I was just the right age to be tortured by the Watergate hearings. I was 8 years old in 1973 and those hearings pre-empted daytime television for weeks. At that age, it felt like years. I had no idea that a gripping piece of political history was unfolding before my eyes. I thought I would lose my mind, since television was one of my primary forms of after school entertainment back then. I remember wailing, “I’m bored!!!” to my mother, and she’d reply wearily, “Read a book.” Usually I’d just sit on my swing and cry. I was such a brat.
I have no idea where I got the idea that I should be entertained at all times. It’s insane, when you think about it. Saying you’re bored is like saying you are entitled to constant pleasure. I don’t know anyone who enjoys that level of privilege. Even the super-rich have to suffer through board meetings and long flights to Australia. Boredom visits us all.

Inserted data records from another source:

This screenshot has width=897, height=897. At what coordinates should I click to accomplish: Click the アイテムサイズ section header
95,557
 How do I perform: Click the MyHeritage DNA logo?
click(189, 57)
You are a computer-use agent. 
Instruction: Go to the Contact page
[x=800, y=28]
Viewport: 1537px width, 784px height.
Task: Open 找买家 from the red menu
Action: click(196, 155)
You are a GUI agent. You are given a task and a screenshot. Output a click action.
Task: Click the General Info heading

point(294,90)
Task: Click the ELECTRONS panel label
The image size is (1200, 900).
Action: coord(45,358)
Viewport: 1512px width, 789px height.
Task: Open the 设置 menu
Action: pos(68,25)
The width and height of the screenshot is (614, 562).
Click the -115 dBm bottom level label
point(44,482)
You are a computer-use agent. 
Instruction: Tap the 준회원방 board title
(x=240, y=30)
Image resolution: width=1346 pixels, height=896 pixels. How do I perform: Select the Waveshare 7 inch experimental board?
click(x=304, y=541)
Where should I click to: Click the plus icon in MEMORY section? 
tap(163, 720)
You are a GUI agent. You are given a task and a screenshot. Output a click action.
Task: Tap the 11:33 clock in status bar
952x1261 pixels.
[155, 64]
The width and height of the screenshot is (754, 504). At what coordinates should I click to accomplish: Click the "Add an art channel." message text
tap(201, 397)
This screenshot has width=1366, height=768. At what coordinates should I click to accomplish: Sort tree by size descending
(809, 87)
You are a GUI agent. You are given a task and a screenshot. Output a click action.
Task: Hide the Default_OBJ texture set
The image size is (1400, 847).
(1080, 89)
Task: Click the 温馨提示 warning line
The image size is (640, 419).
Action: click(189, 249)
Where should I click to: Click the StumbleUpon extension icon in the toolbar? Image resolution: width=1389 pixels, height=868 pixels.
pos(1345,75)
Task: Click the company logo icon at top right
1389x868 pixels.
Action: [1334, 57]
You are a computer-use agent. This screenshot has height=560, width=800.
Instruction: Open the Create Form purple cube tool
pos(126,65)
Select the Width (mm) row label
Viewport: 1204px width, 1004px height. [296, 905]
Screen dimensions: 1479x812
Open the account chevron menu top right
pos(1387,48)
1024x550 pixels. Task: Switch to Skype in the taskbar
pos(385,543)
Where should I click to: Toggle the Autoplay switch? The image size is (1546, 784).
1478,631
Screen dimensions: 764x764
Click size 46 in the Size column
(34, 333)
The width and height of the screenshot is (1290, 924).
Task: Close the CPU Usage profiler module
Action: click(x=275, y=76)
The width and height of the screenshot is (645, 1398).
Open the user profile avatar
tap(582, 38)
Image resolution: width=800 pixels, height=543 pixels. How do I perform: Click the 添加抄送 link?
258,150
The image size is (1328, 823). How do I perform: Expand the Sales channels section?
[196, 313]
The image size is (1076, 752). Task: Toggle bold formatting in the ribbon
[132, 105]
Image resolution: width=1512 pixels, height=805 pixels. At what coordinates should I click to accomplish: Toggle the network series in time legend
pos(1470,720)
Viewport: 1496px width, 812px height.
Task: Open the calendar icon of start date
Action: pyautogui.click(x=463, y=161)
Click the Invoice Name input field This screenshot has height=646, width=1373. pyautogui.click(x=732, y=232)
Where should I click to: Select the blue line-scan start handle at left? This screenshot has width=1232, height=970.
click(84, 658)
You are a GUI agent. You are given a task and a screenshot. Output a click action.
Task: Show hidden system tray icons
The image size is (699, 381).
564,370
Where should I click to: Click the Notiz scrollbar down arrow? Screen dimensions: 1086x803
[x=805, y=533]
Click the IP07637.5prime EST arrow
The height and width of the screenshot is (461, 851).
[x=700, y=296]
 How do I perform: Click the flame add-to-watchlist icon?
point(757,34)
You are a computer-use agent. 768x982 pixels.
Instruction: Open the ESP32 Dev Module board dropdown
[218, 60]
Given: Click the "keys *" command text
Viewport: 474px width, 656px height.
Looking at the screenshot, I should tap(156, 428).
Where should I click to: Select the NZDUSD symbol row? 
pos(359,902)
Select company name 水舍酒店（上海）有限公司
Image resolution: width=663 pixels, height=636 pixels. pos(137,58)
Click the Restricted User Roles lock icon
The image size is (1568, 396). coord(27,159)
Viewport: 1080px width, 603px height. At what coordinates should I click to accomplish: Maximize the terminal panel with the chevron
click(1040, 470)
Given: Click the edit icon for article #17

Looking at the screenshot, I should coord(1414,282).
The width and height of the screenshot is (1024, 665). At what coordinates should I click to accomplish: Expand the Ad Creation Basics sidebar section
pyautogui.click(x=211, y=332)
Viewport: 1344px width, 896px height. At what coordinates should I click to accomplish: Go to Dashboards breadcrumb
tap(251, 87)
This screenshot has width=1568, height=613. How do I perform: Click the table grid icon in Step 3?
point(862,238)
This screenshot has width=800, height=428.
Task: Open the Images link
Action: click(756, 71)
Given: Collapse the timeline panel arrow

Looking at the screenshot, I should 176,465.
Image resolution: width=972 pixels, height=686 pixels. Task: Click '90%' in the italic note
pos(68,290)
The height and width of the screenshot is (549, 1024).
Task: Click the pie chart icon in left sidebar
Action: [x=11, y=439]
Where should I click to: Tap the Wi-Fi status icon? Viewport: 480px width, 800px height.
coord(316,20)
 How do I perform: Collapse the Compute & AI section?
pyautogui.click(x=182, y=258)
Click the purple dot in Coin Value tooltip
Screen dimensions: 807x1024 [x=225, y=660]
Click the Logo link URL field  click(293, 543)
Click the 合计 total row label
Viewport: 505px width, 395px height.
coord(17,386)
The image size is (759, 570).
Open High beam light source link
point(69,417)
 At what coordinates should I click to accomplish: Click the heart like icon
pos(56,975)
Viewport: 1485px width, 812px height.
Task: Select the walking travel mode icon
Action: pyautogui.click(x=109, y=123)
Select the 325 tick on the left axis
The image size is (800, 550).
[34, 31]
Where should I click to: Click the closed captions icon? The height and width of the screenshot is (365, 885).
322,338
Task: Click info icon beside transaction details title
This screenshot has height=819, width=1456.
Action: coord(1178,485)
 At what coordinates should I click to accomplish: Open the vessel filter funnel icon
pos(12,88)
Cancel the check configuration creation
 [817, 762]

I suspect that Generation Z will have an even harder time coping with boredom, because they have so many different ways to avoid it. If they’re treated to presidential investigations (fingers crossed, here), well, there’s always Netflix. I would have killed to binge watch something, anything, I Love Lucy, whatever, back in 1973.
Nowadays I’m kind of grateful for boredom. Please, God, give me a routine, predictable day with no surprises. Because the older you get, the more you experience those moments of “un-boredom” that are exciting little tastes of hell. The death of loved ones. Waiting for medical test results. Those times when your kid drops off the radar. Political shenanigans. Work SNAFUs. That strange noise in the back yard when you’re home alone.
You’re not bored at those moments, believe you me! Not even a little bit! That’s when you realize that boredom is actually a luxury.
So boredom can visit me any time it wants. I’m always grateful for an excuse to take a nap. And yeah, okay, my mother was right. You can never read too many books.